Instinctively I started to weigh and measure my ingredients. And I started to mix them together – moving around the kitchen as if it were my own, taking immense pleasure in the smoothness of the batter – the sweet smell of the cake mix. Enjoying
the blast of heat from the oven when I opened the door and the warm, sweet aroma as the cakes baked. I opened the doors to the garden and walked outside, a glass of cool water in my hand and I looked at the sky. The air was thick and muggy – a threat of rain, and perhaps thunder hung around me. My daddy always said you could smell the rain in the air and despite the heat I knew it was almost time for the storm to break.

I was reminded of his words as the first fat drops of rain started to fall. The storm would pass – the sun would shine. I stood there for a moment, revelling in the feel of the warm rain on my skin. The storm would pass. The storm was, I was sure, passing right then – for all of us.
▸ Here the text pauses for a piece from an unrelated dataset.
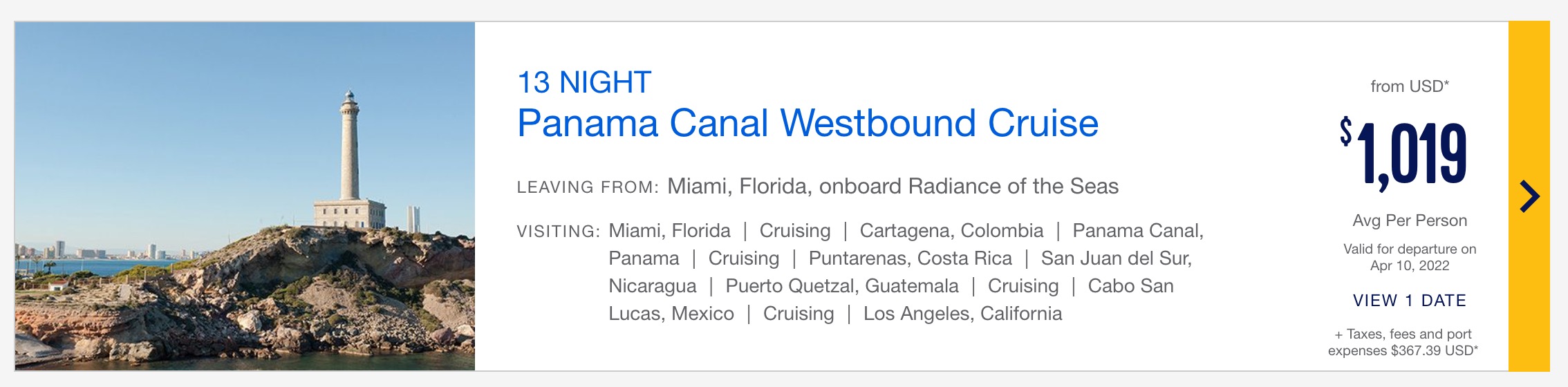Screen dimensions: 1568x387
Task: Click Miami, Florida onboard Radiance text
Action: (x=893, y=186)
The buzz of the timer on the cooker distracted me from my reverie and I walked back into the kitchen, soaked by the shower, and lifted the cakes from the oven, and left them on the cooling rack before going and standing under a hot shower, changing into some comfortable clothes and setting about decorating the cakes in time for Sam’s return home from work.

* * *

“I may have gone overboard,” I said, as he walked back in to find thirty-six cupcakes baked, cooled and decorated, waiting in his kitchen. “But you have what you wanted – vanilla, chocolate and red velvet. The chocolate ones have a sticky chocolate filling as well. I’m not saying they will give you diabetes from one bite, but you might find them on the rich side.”